Introducing routr – Routing of HTTP and WebSocket in R

August 21, 2017
By

[This article was first published on Data Imaginist - R posts, and kindly contributed to R-bloggers]. (You can report issue about the content on this page here)
Want to share your content on R-bloggers? click here if you have a blog, or here if you don't.

routr is now available on CRAN, and I couldn’t be happier. It’s release marks
the completion of an idea that stretches back longer than my attempts to bring
network visualization and ggplot2 together (see this post for ref).
While my PhD was still concerned with proteomics a began developing GUI’s based
on shiny for managing different parts of the proteomics workflow. I soon came
to realize that I was spending an inordinate amount of time battling shiny
itself because I wanted more than it was meant for. Thus began my idea of
creating an expressive and powerful web server framework for R in the veins of
express.js and the likes that could be made to do anything. The idea lingered in
my head for a long time and went through several iterations until I finally
released fiery in the late summer of 2016. fiery was never meant to stand
alone though and I boldly proclaimed that routr would come next. That didn’t
seem to happen. I spend most of the following year developing tools for
visualization and network analysis while having guilty consciousness about the
project I’d put on hold. Fortunately I’ve been able to put in some time for
taking up development for the fiery ecosystem once again, so without further
ado…

routr

While I spend some time in the introduction to talk about the whole development
path of fiery, I would like to start here with saying that routr is a server
agnostic tool. Sure, I’ve build it for use with fiery but I’ve been very
deliberate in making it completely independent of it, except for the code that
is involved in the fiery plugin functionality. So, you’re completely free to
use routr with whatever server framework you wish (e.g. hook it directly to
an httpuv instance). But how does it work? read on…

The design

routr is basically build up of two different concepts: routes and
route stacks. Routes are a collection of handlers attached to specific HTTP
request methods (e.g. GET, POST, PUT) and paths. When a request lands at a route
one of the handlers is chosen and called, based on the nature of the request. A
route stack is a collection of routes. When a request lands at a route stack it
will pass it through all the routes it contains sequentially, potentially
stopping if one of the handlers signals it. In the following these two concepts
will be discussed in detail.

Routes

In its essence a router is a decision mechanism for redirection HTTP requests
into the correct handler function based on the request URL. It makes sure that
e.g. requests for http://example.com/info ends up in a different handler than
http://example.com/users/thomasp85. This functionality is encapsulated in the
Route class. The basic use is illustrated below:

library(routr)
route <- Route$new()
route$add_handler('get', '/info', function(request, response, keys, ...) {
  response$status <- 200L
  response$body <- list(h1 = 'This is a test server')
  TRUE
})
route$add_handler('get', '/users/thomasp85', function(request, response, keys, ...) {
  response$status <- 200L
  response$body <- list(h1 = 'This is the user information for thomasp85')
  TRUE
})
route
## A route with 2 handlers
## get: /users/thomasp85
##    : /info

Let’s walk through what happened here. First we created a new Route object and
then we added two handlers to it, using the eponymous add_handler() method.
Both of the handlers responds to the GET method, but differs in the path they
are listening for. routr uses reqres under the hood so each handler method
is passed a Request and Response pair (we’ll get back to the keys
argument). Lastly, each handler must return either TRUE indicating that the
next route should be called, or FALSE indicating no further routes should be
called. As the request and response objects are R6 objects any changes to them
will be kept outside of the handler and there is thus no need to return them.

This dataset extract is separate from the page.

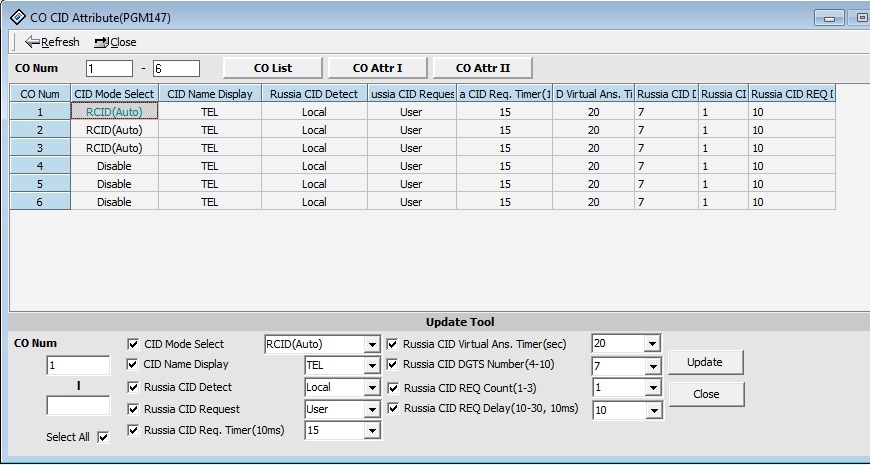Click the Close toolbar icon
This screenshot has height=465, width=870.
click(101, 42)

Now, consider the situation where I have build my super fancy web service into a
thriving business with millions of users – would I need to add a handler for
every user? No. This would be a case for a parameterized path.

route$add_handler('get', '/users/:user_id', function(request, response, keys, ...) {
  response$status <- 200L
  response$body <- list(h1 = paste0('This is the user information for ', keys$user_id))
  TRUE
})
route
## A route with 3 handlers
## get: /users/thomasp85
##    : /users/:user_id
##    : /info

As can be seen, prefixing a path element with : will make it into a variable,
matching anything that is put in there and adds it as an element to the keys
argument. Paths can contain as many variable elements as wanted in order to
reuse handlers as efficiently as possible.

There’s a last piece of path functionality left to discuss: The wildcard. While
parameterized path elements only matches as single element (e.g.
/users/:user_id will match /users/johndoe but not /users/johndoe/settings)
the wildcard matches anything. Let’s try one of these:

route$add_handler('get', '/setting/*', function(request, response, keys, ...) {
  response$status_with_text(403L) # Forbidden
  FALSE
})
route$add_handler('get', '/*', function(request, response, keys, ...) {
  response$status <- 404L
  response$body <- list(h1 = 'We really couldn\'t find your page')
  FALSE
})
route
## A route with 5 handlers
## get: /users/thomasp85
##    : /users/:user_id
##    : /setting/*
##    : /info
##    : /*

Here we add two new handlers, one preventing access to anything under the
/settings location, and one implementing a custom 404 - Not found page. Both
returns FALSE as they are meant to prevent any further processing.

Now there’s a slight pickle with the current situation. If I ask for
/users/thomasp85 it can match three different handlers: /users/thomasp85,
/users/:user_id, and /*. Which to chose? routr decides on the handler
based on path specificity, where handlers are prioritized based on number of
elements in the path (the more the better), number of parameterized elements
(the less the better), and existence of wildcards (better with none). In the
above case it means that the /users/thomasp85 will be chosen. The handler
priority can always be seen when printing the Route object.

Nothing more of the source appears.